Citing that Pegasus spyware sold to foreign governments has been used to target government officials, journalists and others, the U.S. Commerce Department has blacklisted Israel’s NSO Group.
While NSO maintains it only sells its products to law enforcement and intelligence agencies, it has been accused of selling hacking tools to authoritarian regimes around the world.
Pegasus is capable of reading text messages, tracking calls, collecting passwords, location tracking, accessing the target device’s microphone and camera, and harvesting information from apps.
In India, the Pegasus spyware was used on ministers, opposition leaders, political strategists, journalists, activists, minority leaders, supreme court judges, religious leaders, Election commissioners ad CBI Officers as revealed by the Pegasus Project Out of a target list consisting of 50,000 phone numbers, which could have been targeted by the spyware 300 of these numbers are from India.

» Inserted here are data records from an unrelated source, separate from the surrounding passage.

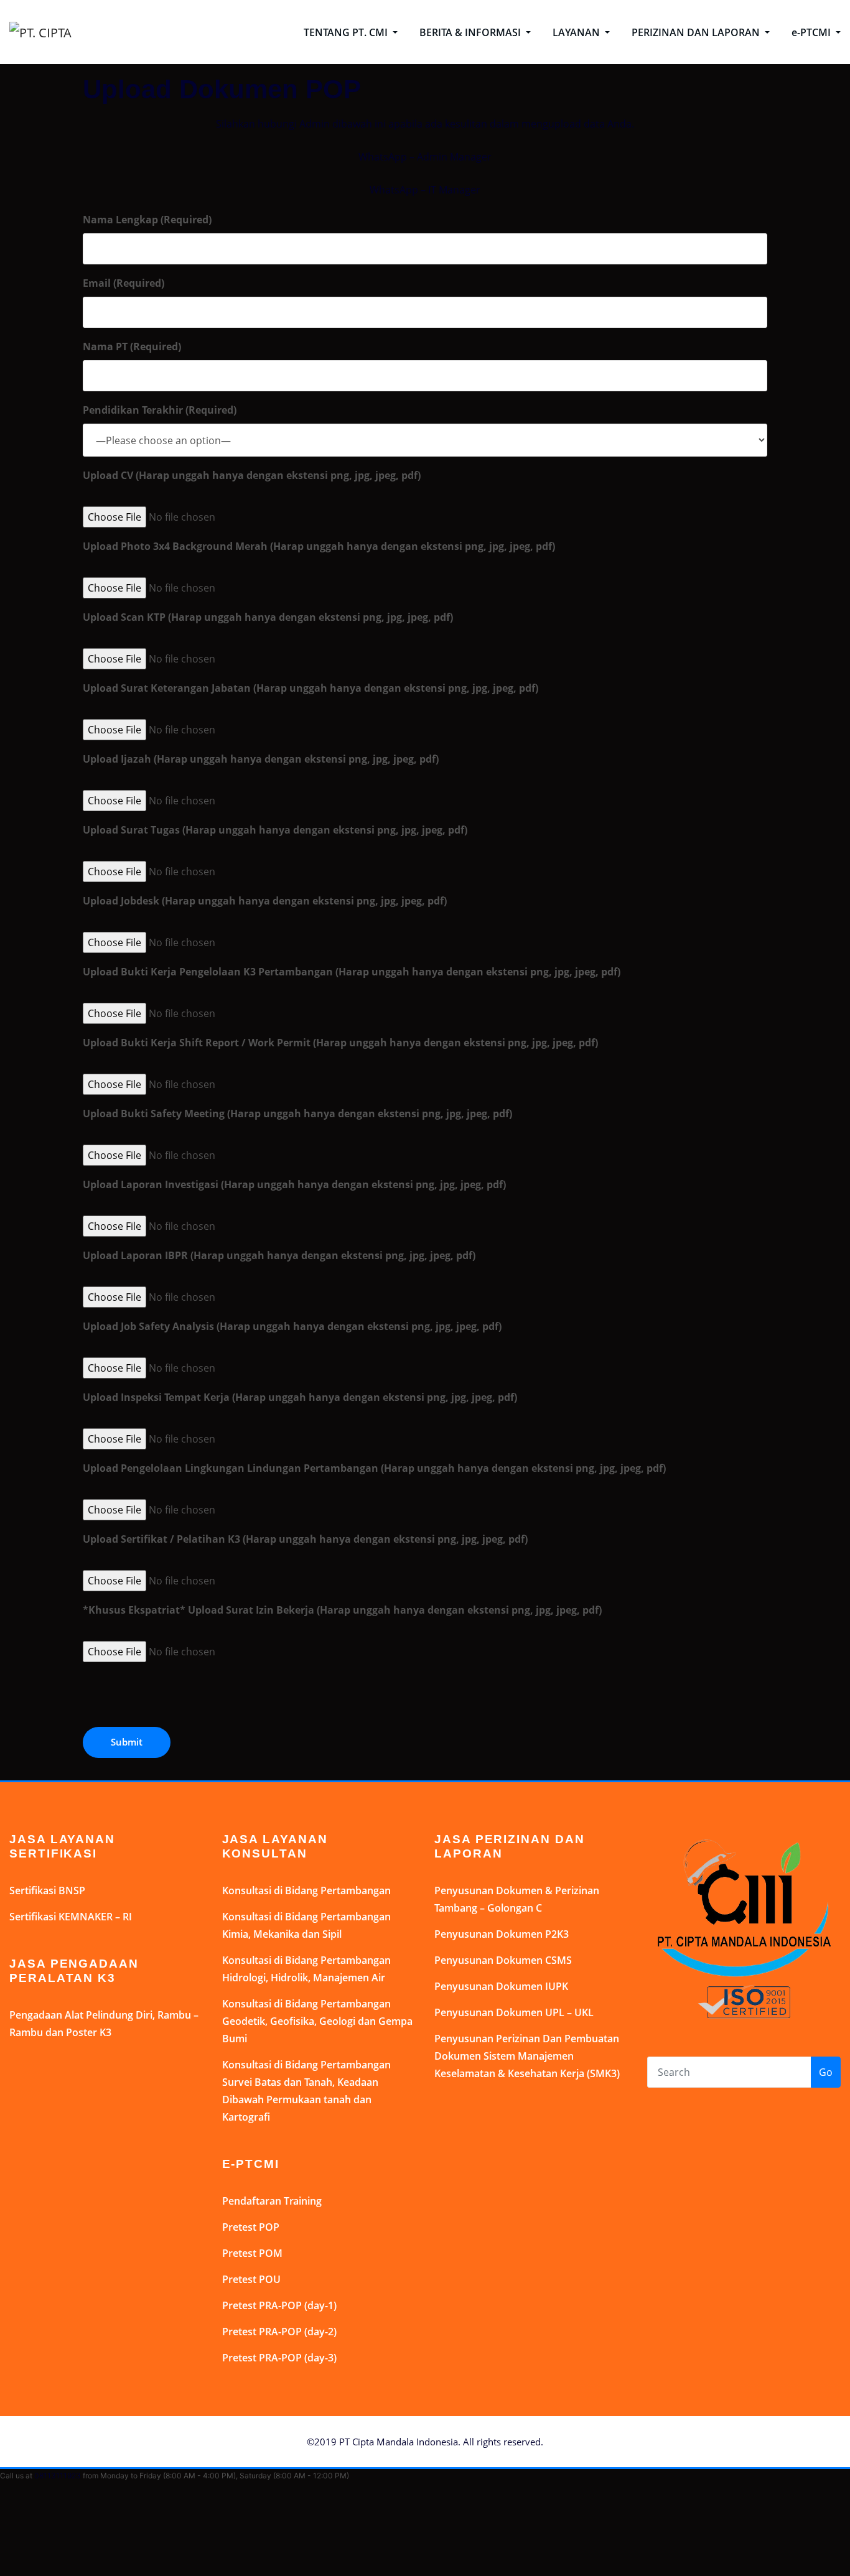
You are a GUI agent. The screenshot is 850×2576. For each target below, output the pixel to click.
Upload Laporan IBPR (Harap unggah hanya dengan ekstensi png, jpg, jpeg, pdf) (279, 1255)
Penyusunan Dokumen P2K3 (501, 1934)
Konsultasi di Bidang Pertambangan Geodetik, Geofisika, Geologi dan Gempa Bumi (317, 2021)
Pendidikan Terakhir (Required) (159, 410)
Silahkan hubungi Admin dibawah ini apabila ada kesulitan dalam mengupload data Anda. (425, 124)
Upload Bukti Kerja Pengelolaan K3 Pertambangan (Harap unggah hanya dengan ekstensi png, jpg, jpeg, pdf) (351, 972)
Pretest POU (251, 2279)
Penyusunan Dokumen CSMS (503, 1960)
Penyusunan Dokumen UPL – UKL (514, 2012)
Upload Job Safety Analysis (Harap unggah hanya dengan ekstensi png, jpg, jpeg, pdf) (292, 1326)
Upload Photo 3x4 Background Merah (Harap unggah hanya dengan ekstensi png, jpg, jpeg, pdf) (319, 546)
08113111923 (57, 2475)
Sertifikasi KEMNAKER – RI (70, 1916)
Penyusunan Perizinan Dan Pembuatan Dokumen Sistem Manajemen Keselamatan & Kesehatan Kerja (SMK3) (527, 2056)
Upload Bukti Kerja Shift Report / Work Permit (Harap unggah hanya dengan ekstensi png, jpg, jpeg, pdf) (340, 1042)
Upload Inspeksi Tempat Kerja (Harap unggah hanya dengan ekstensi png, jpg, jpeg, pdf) (300, 1397)
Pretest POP (250, 2227)
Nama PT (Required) (132, 346)
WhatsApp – (387, 157)
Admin (432, 157)
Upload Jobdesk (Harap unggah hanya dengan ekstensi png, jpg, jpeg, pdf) (265, 901)
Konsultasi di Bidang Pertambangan (306, 1890)
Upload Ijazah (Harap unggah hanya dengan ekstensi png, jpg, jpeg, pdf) (261, 759)
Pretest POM (252, 2253)
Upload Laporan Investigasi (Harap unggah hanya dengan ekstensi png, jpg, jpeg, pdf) (294, 1184)
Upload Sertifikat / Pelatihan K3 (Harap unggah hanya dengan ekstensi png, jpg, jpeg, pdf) (305, 1539)
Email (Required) (123, 283)
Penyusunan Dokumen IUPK (501, 1986)
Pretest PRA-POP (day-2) (279, 2331)
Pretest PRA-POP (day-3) (279, 2357)
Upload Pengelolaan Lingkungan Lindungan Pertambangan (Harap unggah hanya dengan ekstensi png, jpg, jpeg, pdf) (374, 1468)
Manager (469, 157)
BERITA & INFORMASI (471, 32)
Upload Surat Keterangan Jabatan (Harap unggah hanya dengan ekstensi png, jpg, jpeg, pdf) (310, 688)
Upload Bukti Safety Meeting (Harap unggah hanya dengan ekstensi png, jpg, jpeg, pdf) (297, 1113)
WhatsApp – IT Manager (425, 190)
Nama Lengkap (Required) (147, 219)
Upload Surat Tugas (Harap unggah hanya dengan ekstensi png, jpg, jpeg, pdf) (275, 830)
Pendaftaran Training (272, 2201)
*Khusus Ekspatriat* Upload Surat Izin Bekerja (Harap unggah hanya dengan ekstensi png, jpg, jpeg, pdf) (342, 1610)
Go (826, 2072)
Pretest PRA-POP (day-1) (279, 2305)
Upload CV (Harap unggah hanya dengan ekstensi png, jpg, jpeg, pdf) (252, 475)
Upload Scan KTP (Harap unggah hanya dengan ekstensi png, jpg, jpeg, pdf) (268, 617)
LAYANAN (577, 32)
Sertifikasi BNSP (47, 1890)
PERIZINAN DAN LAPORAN (697, 32)
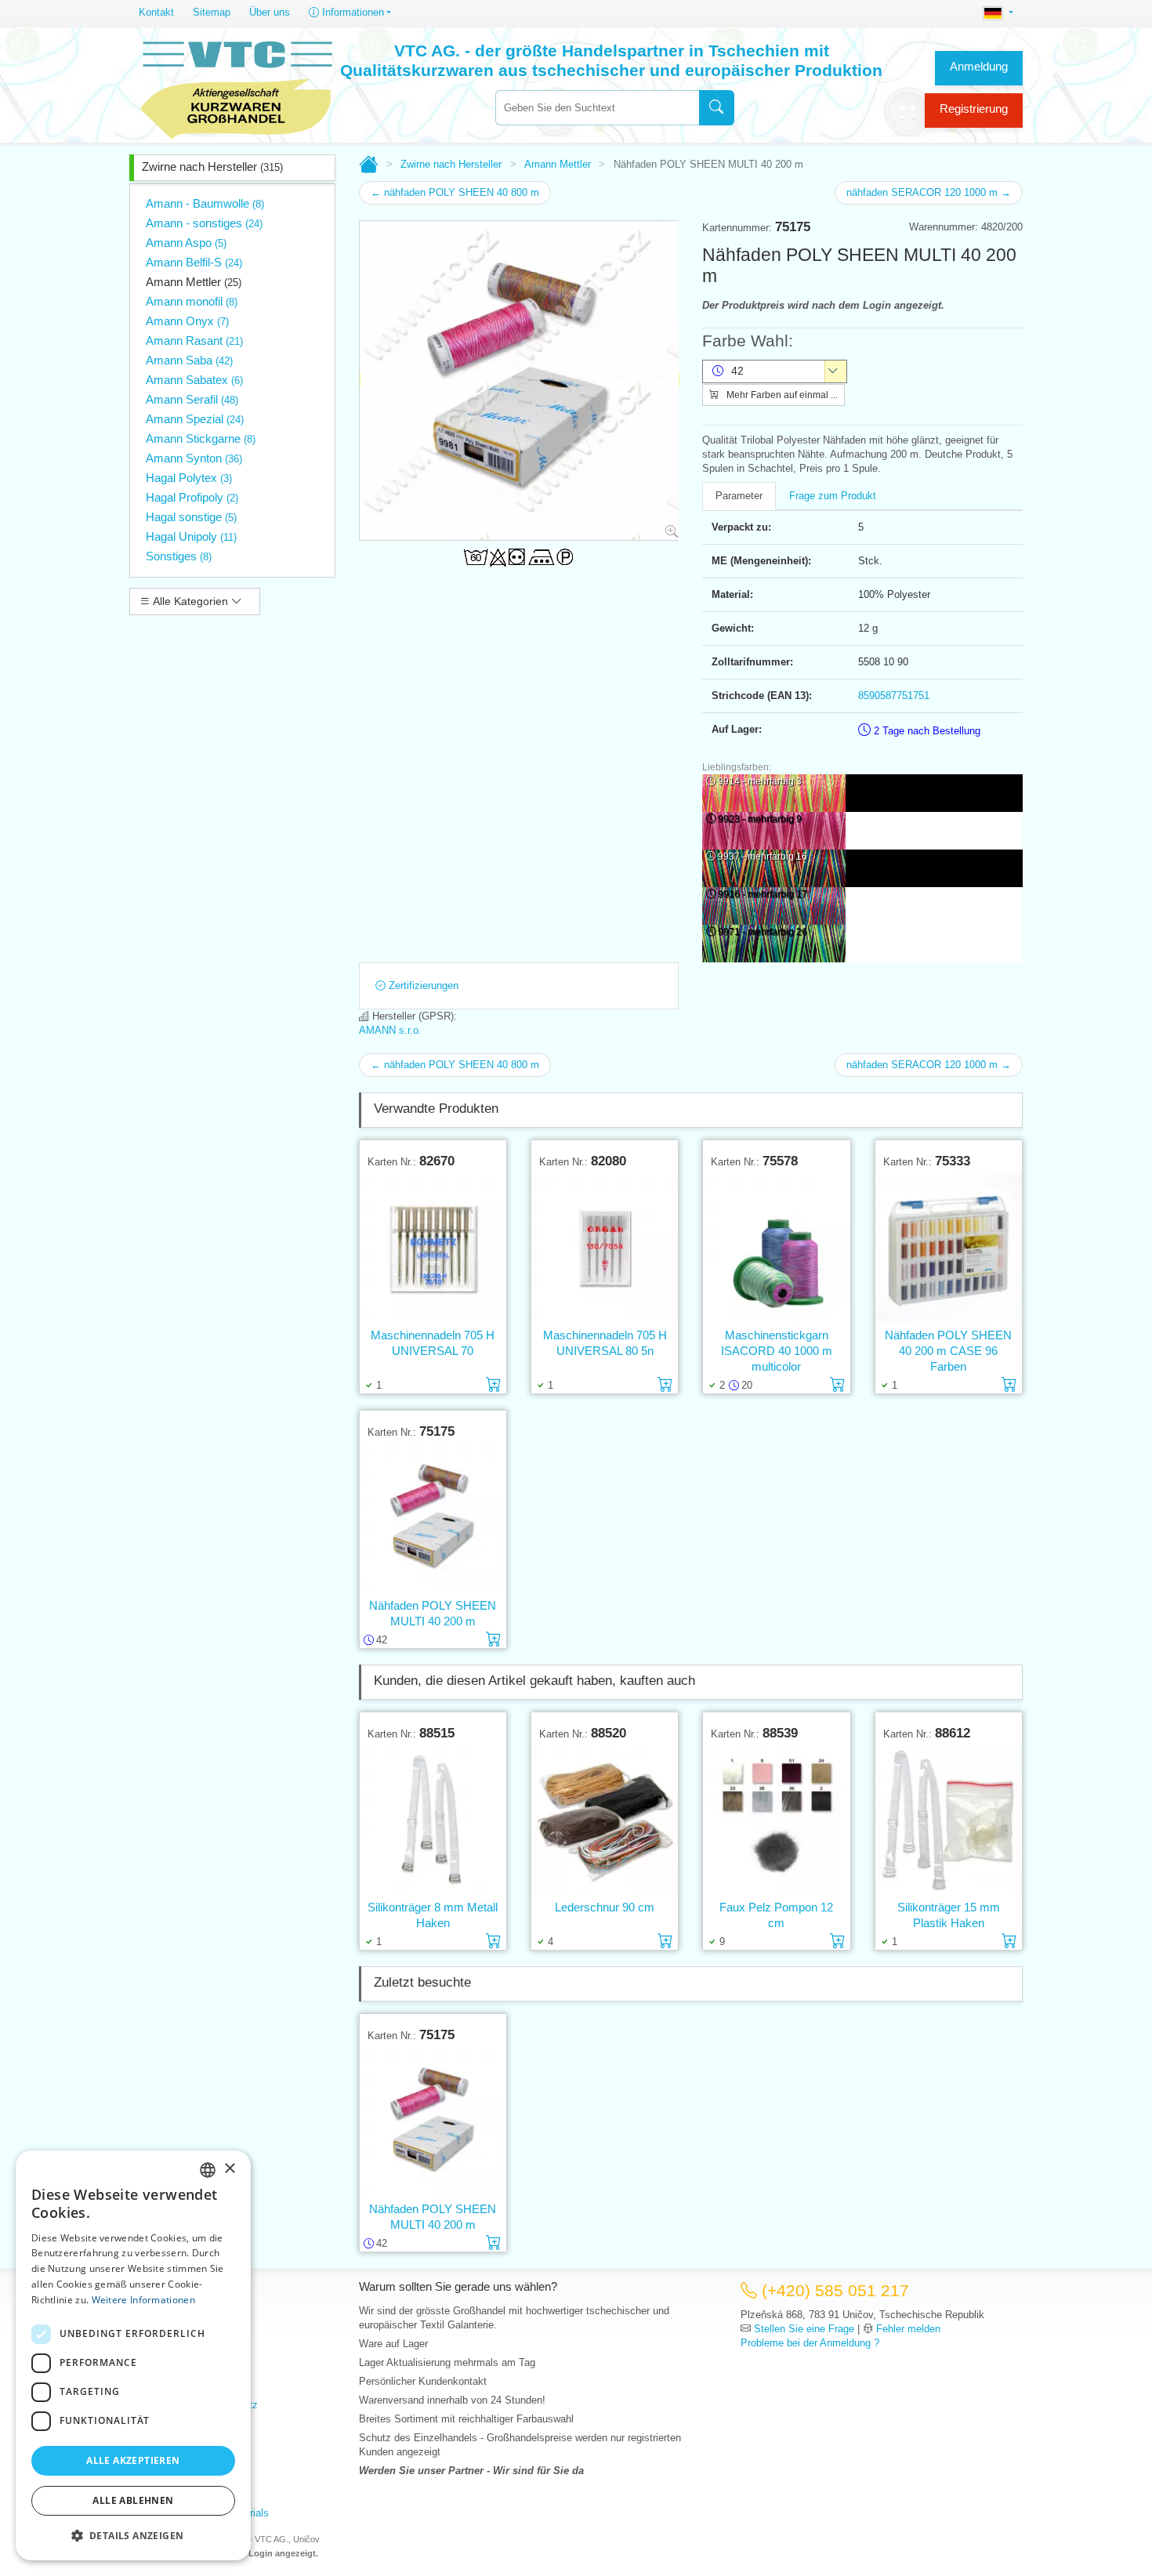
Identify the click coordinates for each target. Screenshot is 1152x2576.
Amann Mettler (193, 281)
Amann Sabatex (194, 379)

The Pegasus project was a collaborative investigative journalism initiative undertaken by 17 media organisations
The US administration imposed sanctions on Positive Technologies, a Russian cybersecurity firm and Computer Security Initiative Consultancy PTE. LTD, from Singapore as well.The Department said they trafficked in cyber tools used to gain unauthorized access to computer networks. Both the companies have denied any wrongdoing.
Exports to these firms from U.S counterparts will now be restricted. It will make it far harder for U.S. security researchers to sell them information about computer vulnerabilities. “We are not taking action against countries or governments where these entities are located,” said a spokesperson for the U.S. State Department. The Israeli defence ministry, which grants export licenses to NSO, declined to comment on the matter.
Since Pagasus is classified as cyber arms by the Israeli government, only national governments can purchase the spyware after the authorisation of the Israeli government. Opposition in India is demanding to know who in the Government ordered the purchase of this software. Setting aside Government’s argument about national security, Supreme Court has ordered an independent inquiry into whether the government used the surveillance software in India.